Finalement, le coronavirus aura représenté une trêve bienheureuse pour le gouvernement, et les partis politiques, qui se sont même refait une virginité sur le dos du virus : l’un mettant son personnel soignant au service supposé des Libanais, l’autre aspergeant les rues de son fief régional de détergent. Un article du Washington Post résumait bien l’euphorie des élites du pays, que l’Occident récompensait même d’un satisfecit global pour son action contre la pandémie. « Le Liban est dans un énorme pétrin, mais sur le front du coronavirus, il fait quelque chose de bien », titrait ainsi le quotidien américain.

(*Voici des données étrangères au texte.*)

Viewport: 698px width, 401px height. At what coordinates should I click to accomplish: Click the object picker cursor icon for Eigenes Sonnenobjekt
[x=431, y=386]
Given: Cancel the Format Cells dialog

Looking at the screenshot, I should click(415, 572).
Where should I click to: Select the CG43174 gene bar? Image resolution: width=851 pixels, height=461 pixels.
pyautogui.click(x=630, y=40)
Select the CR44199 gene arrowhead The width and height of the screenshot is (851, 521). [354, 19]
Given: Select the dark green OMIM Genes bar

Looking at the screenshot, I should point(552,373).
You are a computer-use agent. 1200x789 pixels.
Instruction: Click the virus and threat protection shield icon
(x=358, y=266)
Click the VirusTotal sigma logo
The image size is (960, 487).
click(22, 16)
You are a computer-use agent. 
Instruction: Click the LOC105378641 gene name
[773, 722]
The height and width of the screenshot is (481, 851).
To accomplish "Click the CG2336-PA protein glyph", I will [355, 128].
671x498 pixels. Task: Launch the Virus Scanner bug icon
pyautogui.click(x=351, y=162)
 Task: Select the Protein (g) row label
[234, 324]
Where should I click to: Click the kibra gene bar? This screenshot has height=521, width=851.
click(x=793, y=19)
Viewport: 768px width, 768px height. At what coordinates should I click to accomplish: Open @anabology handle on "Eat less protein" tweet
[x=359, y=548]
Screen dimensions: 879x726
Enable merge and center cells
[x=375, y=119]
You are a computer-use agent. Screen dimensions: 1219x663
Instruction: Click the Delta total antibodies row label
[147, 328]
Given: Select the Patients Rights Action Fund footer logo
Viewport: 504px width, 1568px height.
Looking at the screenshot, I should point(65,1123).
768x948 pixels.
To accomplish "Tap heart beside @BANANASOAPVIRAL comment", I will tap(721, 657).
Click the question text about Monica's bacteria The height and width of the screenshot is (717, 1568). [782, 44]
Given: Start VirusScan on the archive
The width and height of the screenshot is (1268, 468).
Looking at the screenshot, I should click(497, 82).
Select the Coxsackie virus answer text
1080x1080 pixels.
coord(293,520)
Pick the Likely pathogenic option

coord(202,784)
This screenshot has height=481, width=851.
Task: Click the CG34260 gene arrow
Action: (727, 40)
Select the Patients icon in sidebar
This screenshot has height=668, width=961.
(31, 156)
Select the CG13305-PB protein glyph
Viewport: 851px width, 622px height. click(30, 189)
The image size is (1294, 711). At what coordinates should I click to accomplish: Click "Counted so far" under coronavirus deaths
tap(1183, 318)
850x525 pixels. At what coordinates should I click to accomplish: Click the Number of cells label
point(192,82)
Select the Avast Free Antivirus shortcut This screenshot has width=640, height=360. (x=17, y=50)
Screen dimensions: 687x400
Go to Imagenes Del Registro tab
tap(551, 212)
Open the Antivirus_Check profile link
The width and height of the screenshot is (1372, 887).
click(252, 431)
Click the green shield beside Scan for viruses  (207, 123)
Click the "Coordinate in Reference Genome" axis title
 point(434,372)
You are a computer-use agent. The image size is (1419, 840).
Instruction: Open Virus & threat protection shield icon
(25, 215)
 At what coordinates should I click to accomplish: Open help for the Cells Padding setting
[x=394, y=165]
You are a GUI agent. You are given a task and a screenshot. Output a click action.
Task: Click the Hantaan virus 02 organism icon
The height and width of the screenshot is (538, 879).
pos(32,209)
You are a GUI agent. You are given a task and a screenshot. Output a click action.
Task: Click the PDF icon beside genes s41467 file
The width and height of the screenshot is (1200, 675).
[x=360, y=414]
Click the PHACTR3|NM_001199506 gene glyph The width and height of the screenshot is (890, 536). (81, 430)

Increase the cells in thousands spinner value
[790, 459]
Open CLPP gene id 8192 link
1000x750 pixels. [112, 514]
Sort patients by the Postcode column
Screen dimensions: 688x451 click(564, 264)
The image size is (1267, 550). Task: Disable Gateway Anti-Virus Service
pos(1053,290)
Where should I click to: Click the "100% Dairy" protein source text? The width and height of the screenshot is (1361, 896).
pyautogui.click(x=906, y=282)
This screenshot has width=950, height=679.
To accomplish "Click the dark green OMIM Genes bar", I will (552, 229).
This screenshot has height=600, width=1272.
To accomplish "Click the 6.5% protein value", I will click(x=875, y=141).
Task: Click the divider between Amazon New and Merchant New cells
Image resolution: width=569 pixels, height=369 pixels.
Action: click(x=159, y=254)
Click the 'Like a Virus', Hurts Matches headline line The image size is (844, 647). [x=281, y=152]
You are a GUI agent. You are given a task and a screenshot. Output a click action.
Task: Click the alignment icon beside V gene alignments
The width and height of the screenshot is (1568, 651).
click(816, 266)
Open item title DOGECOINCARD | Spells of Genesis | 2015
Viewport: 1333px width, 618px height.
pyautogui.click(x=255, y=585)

Le problème, c’est que derrière ce bilan positif dans la lutte contre l’épidémie, ces mêmes élites se débattaient sur le seul front qui compte : l’économie et le social. Pendant qu’on parlait de “bail-in”, de recapitalisation des banques et de “haircut” sur les dépôts, les très nombreux Libanais qui ne se sentent pas concernés par ces problématiques étaient en ébullition. «On crève de faim», hurlaient les manifestants, qui sont retournés dans la rue, corona ou pas. Prévisible, cette bouffée de colère pourrait enflammer l’ensemble du Liban. Pour gagner la paix sociale, les Romains promettaient du “pain et des jeux”. Aujourd’hui, les Libanais ne sont pas d’humeur joueuse. Quant au pain, il pourrait bientôt devenir un produit de luxe.